### WORK REQUEST
Take the lines from the one containing "Viewport: 1280px width, 800px height." through the final line below and restate them exactly. Omit the pictures.

### INFORMATION GIVEN
BEGIN
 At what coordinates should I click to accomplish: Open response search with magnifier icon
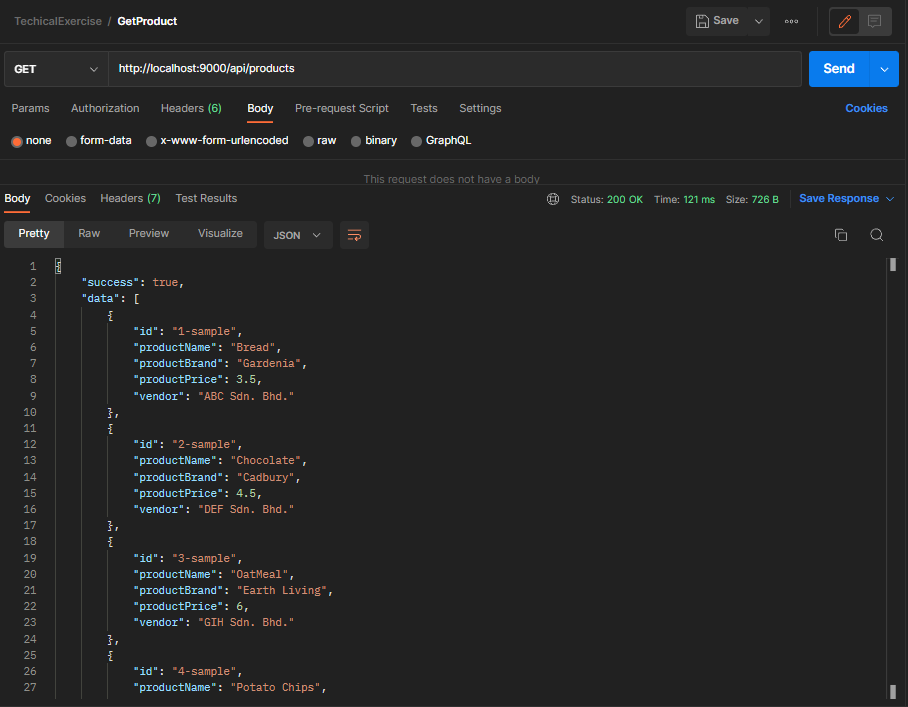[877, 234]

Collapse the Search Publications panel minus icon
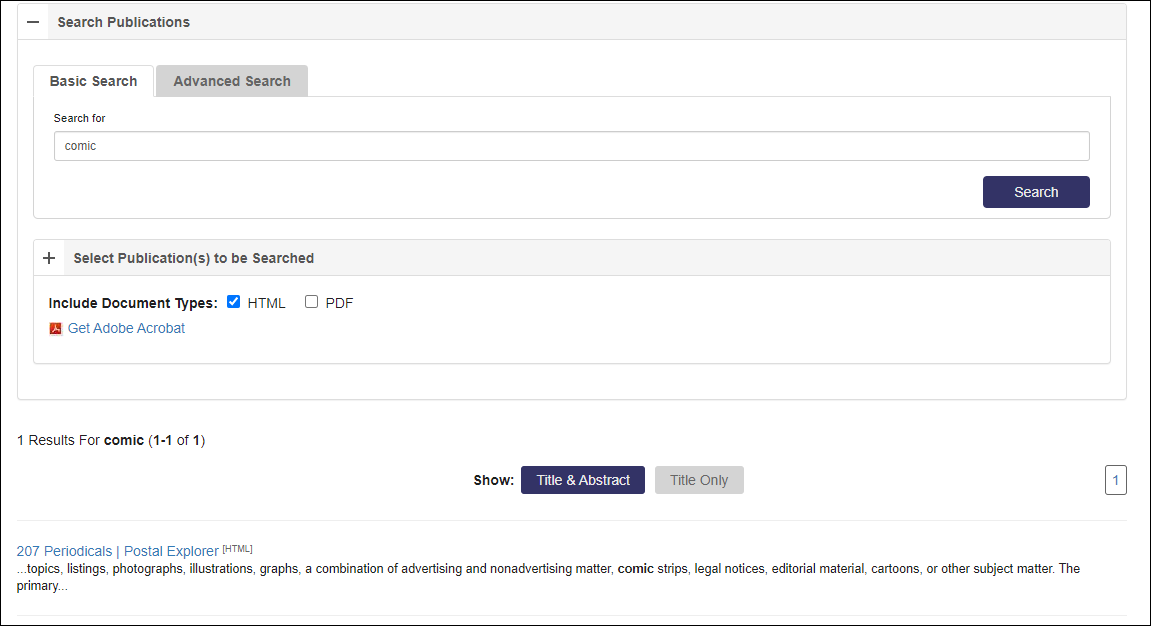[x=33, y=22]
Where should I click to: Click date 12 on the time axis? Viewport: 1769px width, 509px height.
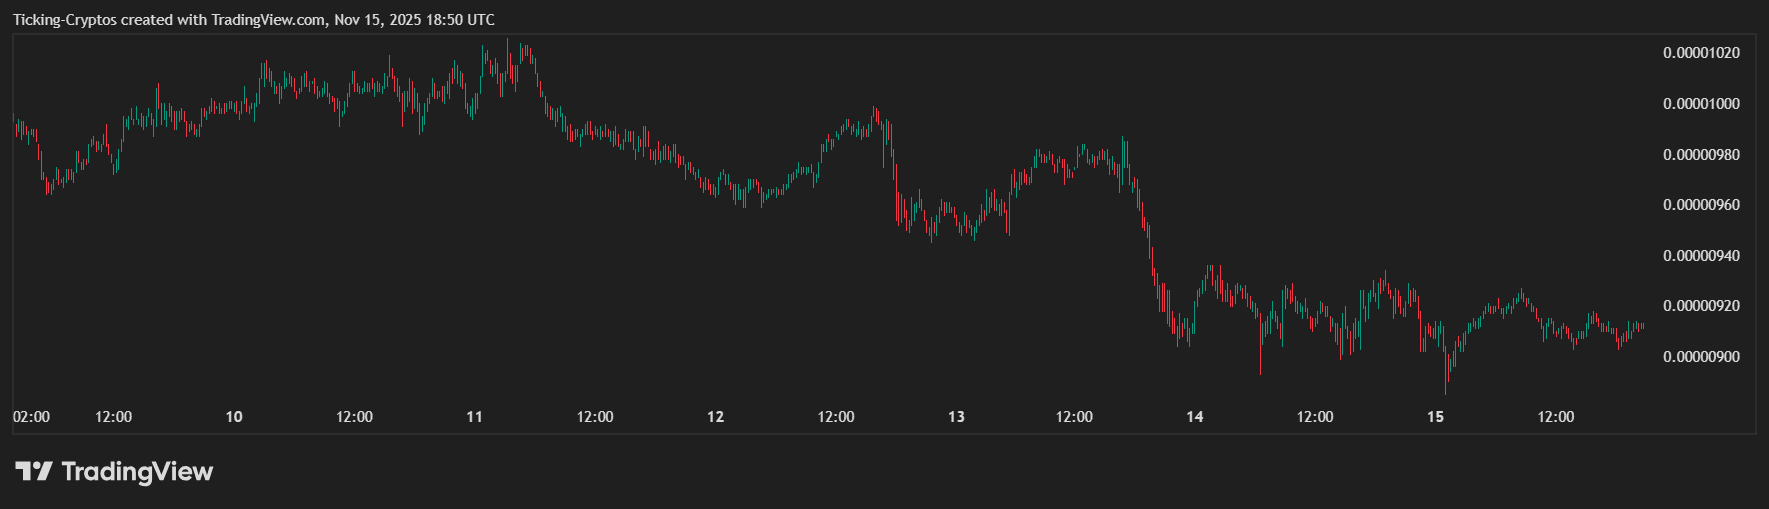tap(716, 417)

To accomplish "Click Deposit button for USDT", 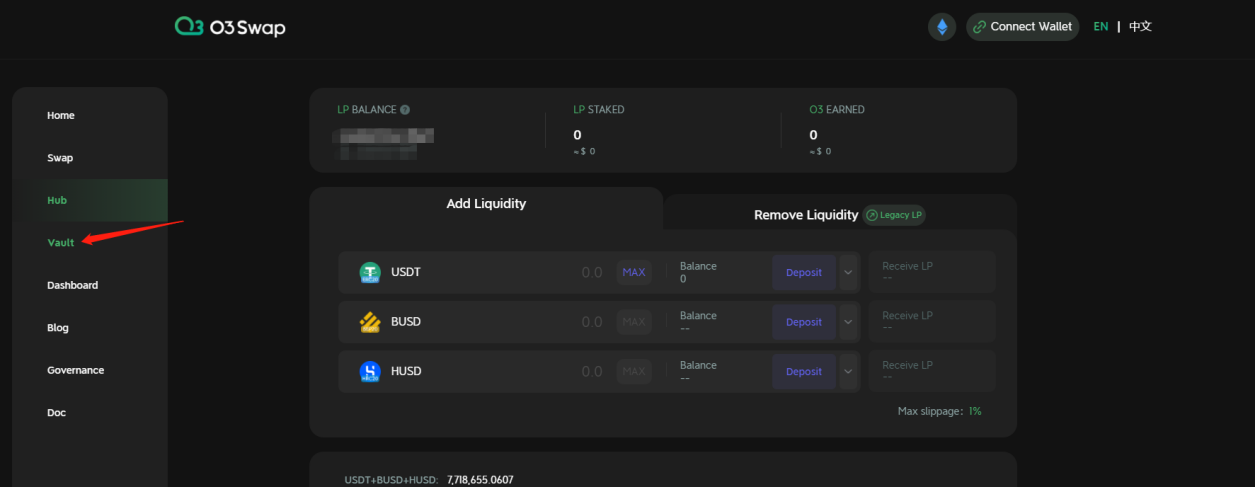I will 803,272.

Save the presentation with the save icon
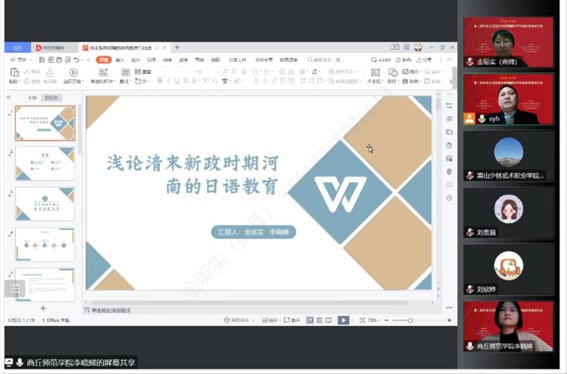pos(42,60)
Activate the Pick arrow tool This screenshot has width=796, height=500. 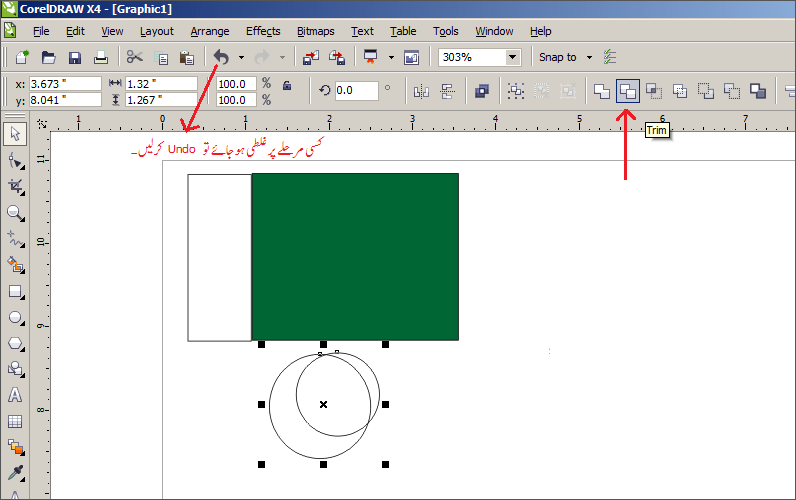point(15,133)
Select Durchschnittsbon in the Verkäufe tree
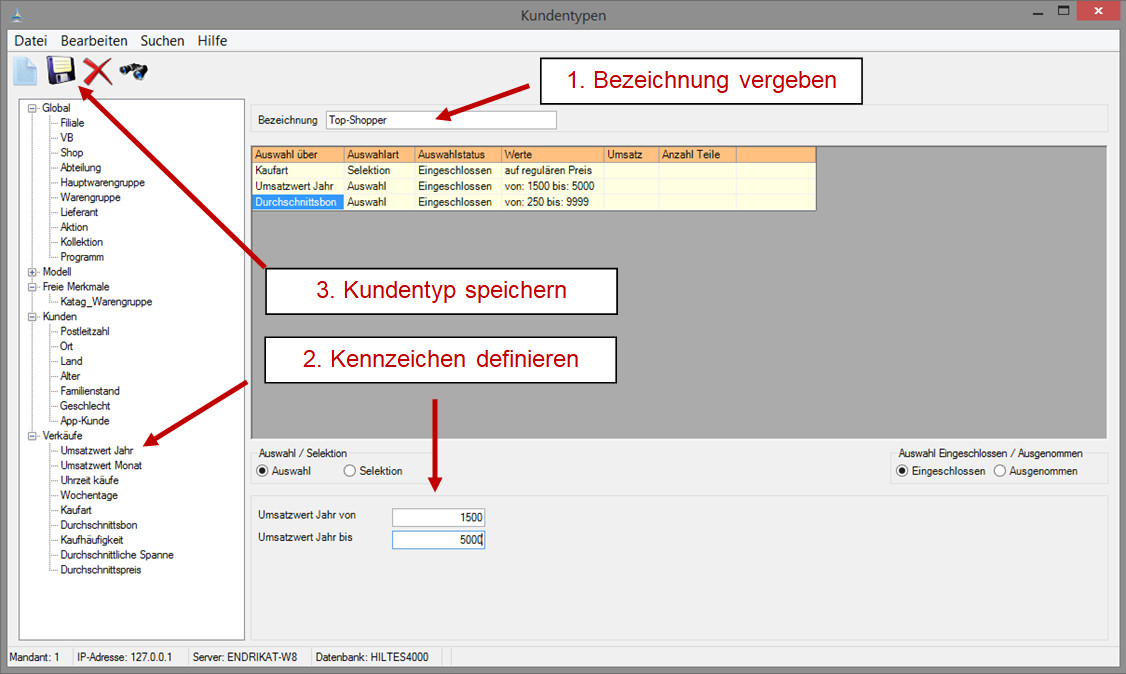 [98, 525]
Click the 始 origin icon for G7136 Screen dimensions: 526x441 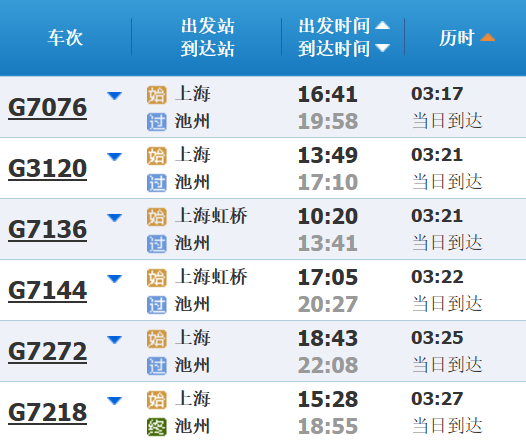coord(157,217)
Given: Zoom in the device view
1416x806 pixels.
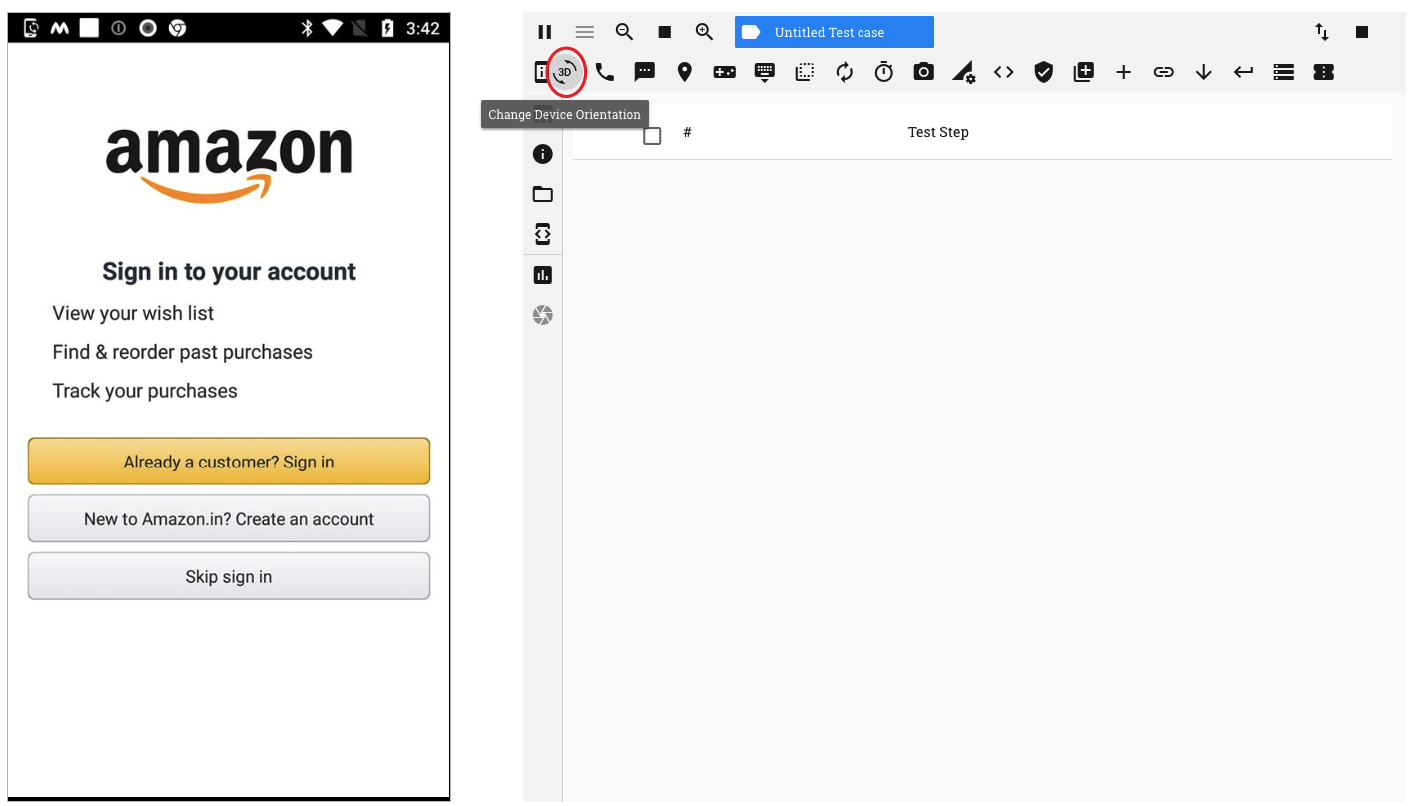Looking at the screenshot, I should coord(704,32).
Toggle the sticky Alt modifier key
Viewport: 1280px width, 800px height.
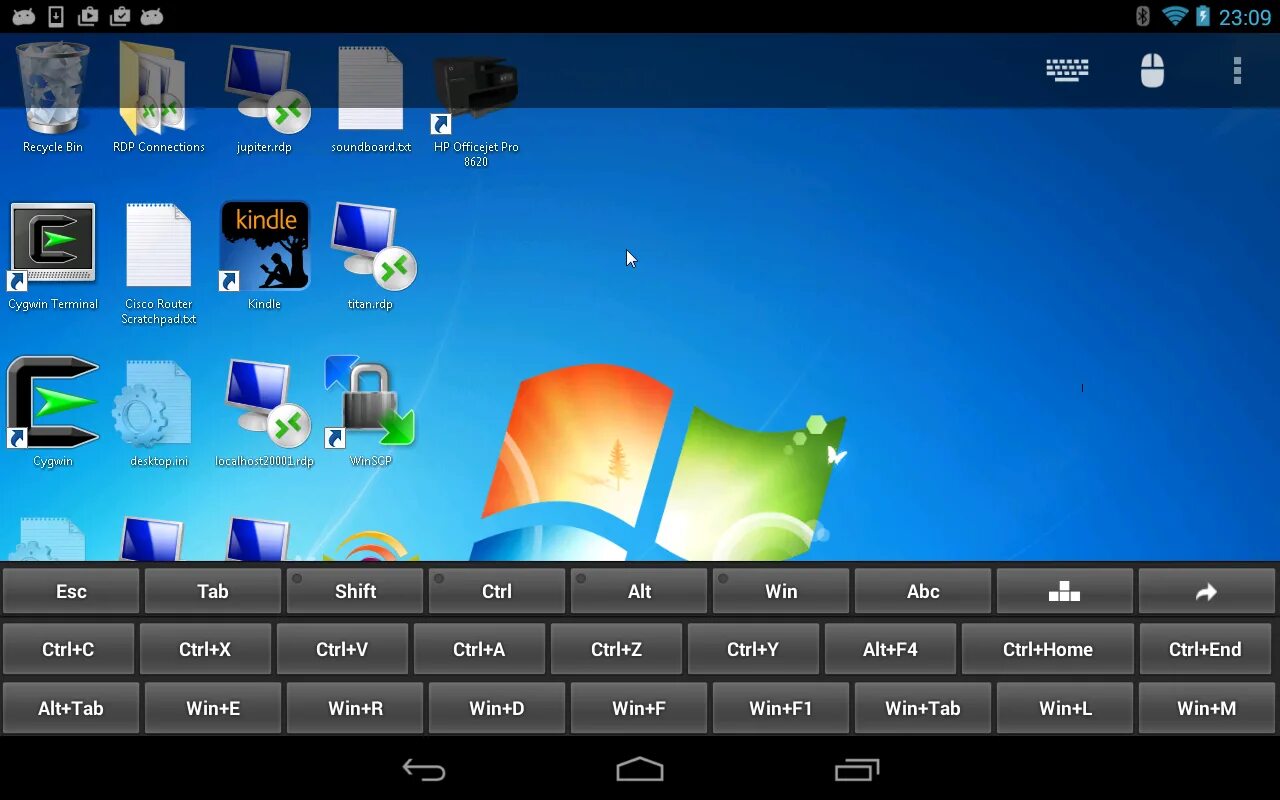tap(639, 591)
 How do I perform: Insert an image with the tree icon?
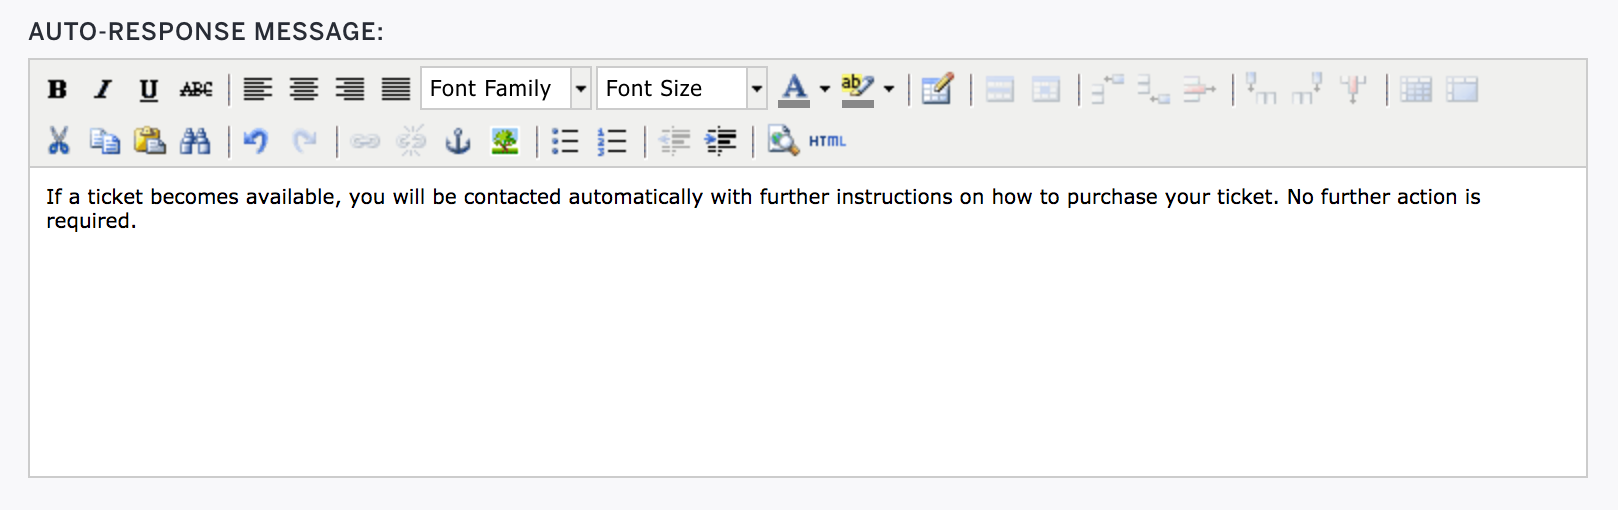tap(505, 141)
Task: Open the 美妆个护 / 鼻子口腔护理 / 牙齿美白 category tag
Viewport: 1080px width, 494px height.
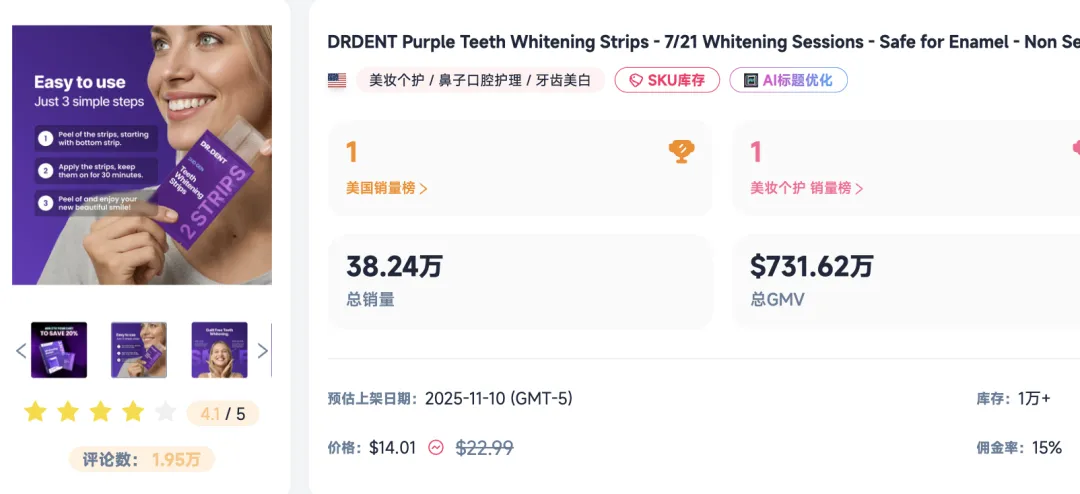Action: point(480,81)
END
### EXERCISE RESPONSE
Viewport: 1280px width, 800px height.
tap(639, 591)
 How do I perform: Insert an image with the tree icon?
tap(505, 141)
Task: Open the 美妆个护 / 鼻子口腔护理 / 牙齿美白 category tag
Viewport: 1080px width, 494px height.
Action: point(480,81)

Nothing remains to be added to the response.